Thanks, spruce..i've heard it but i can't remeber da words without da paper...
Just another spuddly boi in boise

----------


## mandogoshen

Have a version worked out in E on the mando. #Works well with open chords on the guitar. #Instead of having to barre the Bb to A as in the D version you go from C to B7 and keep the 'open string' volume. #It sounds like a combo of the Doc and Johnny versions. #We use the Doc licks w/the Johnny tempo and attitude. #I agree, though the Eddie Arnold version is the best, vocally.

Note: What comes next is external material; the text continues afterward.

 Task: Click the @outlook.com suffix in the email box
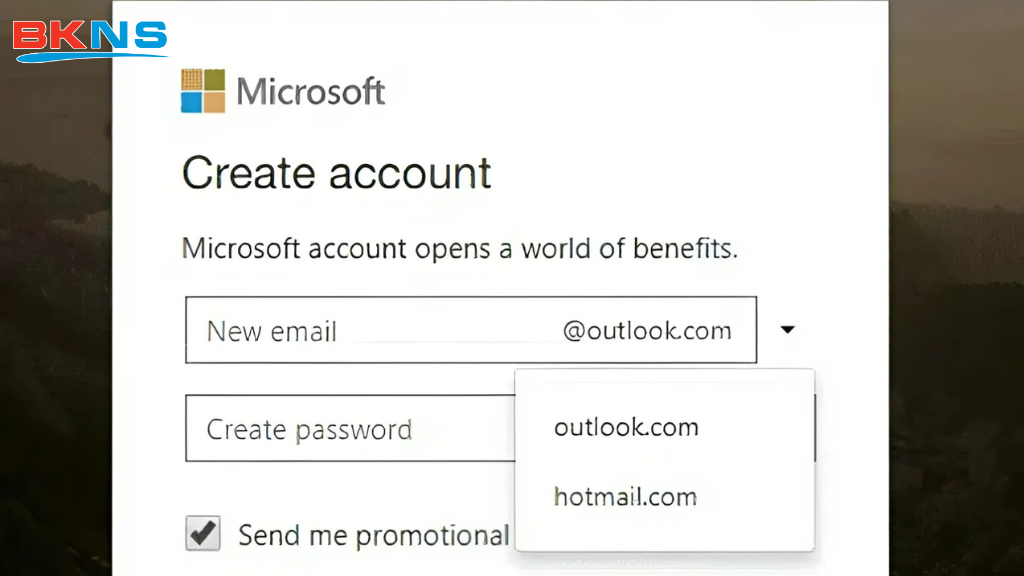click(x=650, y=330)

 #Another song from that 'smooth country' era is the 'Wayward Wind' by Gogi Grant. #Lends itself very nicely to mando/guitar combo. #Lyrically, it's a little corny, but has some cool chords and a 'calypso' groove. #Oops, starting to ramble...sorry!

----------


## 8ch(pl)

Tennessee Stud was written about 1953 by Jimmy Driftwood. He also wrote Battle of New Orleans, Johnny Horton recorded that one abour 5 years later.

----------


## David Watson

Great spoof....I'm surprised Ray Stevens didn't record it!

----------


## Mike Bunting

> Have a version worked out in E on the mando. #Works well with open chords on the guitar. #Instead of having to barre the Bb to A as in the D version you go from C to B7 and keep the 'open string' volume. #It sounds like a combo of the Doc and Johnny versions. #We use the Doc licks w/the Johnny tempo and attitude. #I agree, though the Eddie Arnold version is the best, vocally.
> 
>  #Another song from that 'smooth country' era is the 'Wayward Wind' by Gogi Grant. #Lends itself very nicely to mando/guitar combo. #Lyrically, it's a little corny, but has some cool chords and a 'calypso' groove. #Oops, starting to ramble...sorry!

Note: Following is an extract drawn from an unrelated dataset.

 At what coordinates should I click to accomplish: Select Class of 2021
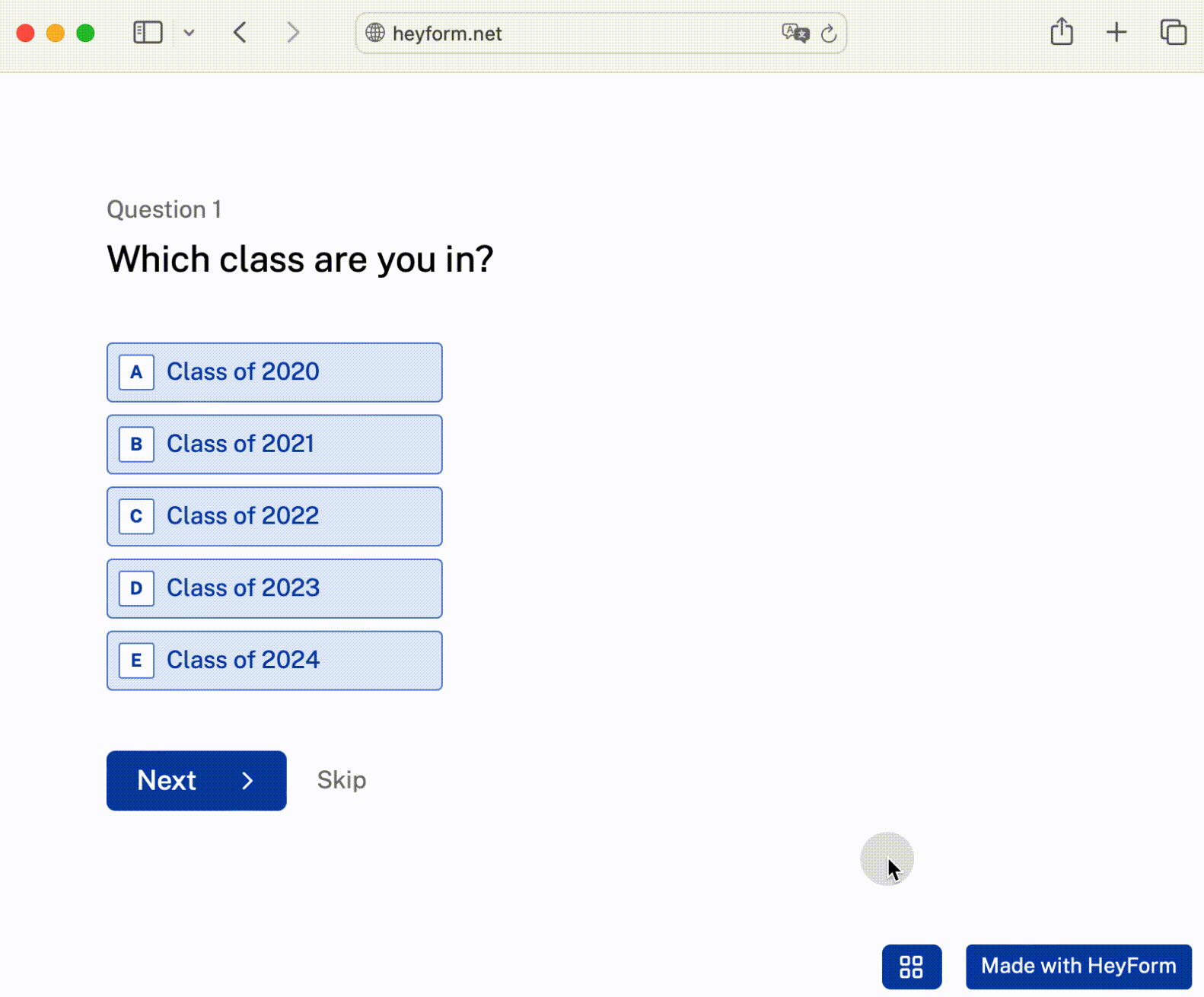point(275,444)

What do all the # symbols mean?

----------


## Bernie Daniel

> What do all the # symbols mean?



Why you couldn't understand it with them there?

----------


## Mike Bunting

> Why you couldn't understand it with them there?


I could understand the post just fine, I was just curious about them. I guess asking is some kind of transgression here.

----------


## Marty Jacobson

That's a result of the transition from the old board system, I believe... a lot quotes in the old posts are like that. I think the #'s are where a return used to be.

----------


## Bernie Daniel

Doc sings Eddy's version almost verbatim.


Eddy Arnold - Tennessee Stud Lyrics 

Well, there never was a hoss
Like the Tennessee Stud

Along about eighteen and twenty -five
I left Tennessee very much alive
I never would have got
Through the Arkansas mud
If I hadn't been a-ridin' on the Tennessee Stud

I had some trouble
With my sweethearts, paw
One of her brothers
Was a bad outlaw

I sent her a letter
By my Uncle Fud
An I rode away
On the Tennessee Stud

Chorus: The Tennessee Stud was long and lean
The color of the sun
And his eyes were green
He had the nerve an he had the blood
And there never was a hoss like the Tennessee Stud

We drifted on down
Into no man's land
We crossed the river
Called the Rio Grande

I raced my hoss
With the Spaniards bold
'Till I got me a skin
Full-a silver an gold

Me an a gambler
Couldn't agree
We got in a fight
Over Tennessee

We jerked our guns
He fell with a thud
An I got away
On the Tennessee Stud

Well, I got as lonesome
As a man can be
A-dreamin' of my girl
In Tennessee

The Tennessee Stud's
Green eyes turned blue
'Cause he was a-dreamin'
Of a sweetheart, too

We loped right on
Across Arkansas
I wupped her brother
And I wupped her pa

I found that girl
With the golden hair
An she was a-ridin'
On the Tennessee mare

Chorus

Stirrup to stirrup
And side by side
We crossed the mountains
And the valleys wide

We came to Big Muddy
And we forded the flood
On the Tennessee mare
An the Tennessee Stud

Purdy little baby
On the cabin floor
Little hoss colt
Playin' round the door

I love the girl
With the golden hair
And the Tennessee Stud
Loves the Tennessee Mare

Chorus

----------


## Bernie Daniel

Here's Jimmie....




and Eddy...

----------


## RobP

wow talk about a thread bump.. I was surprised to read from the top and find my post from almost 9 years ago! LOL

Rob

----------


## Cryo

I like the version by the Little Willies.  Love the tube amp work on that one.  One of the nice projects that includes Norah Jones.

----------


## MikeEdgerton

> Doc sings Eddy's version almost verbatim.


That was a hit for Eddy in 1959 or so. It probably got the most airplay. I do believe it was the first time I heard it and it also appeared on both the pop and country charts. Never made number 1 but it was played. Doc probably learned it from the radio.

----------